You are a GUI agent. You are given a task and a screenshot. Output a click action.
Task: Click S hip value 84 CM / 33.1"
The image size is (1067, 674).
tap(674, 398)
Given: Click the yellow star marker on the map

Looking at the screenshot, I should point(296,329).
* * *
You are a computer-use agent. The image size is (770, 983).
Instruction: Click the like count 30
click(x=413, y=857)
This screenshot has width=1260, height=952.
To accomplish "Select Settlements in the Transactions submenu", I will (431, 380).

● Exercise instructions: Copy each line of the records containing the string "agent".

● Solution to the exercise:
You are a GUI agent. You are given a task and a screenshot. Output a click action.
You are a computer-use agent. The image size is (770, 983).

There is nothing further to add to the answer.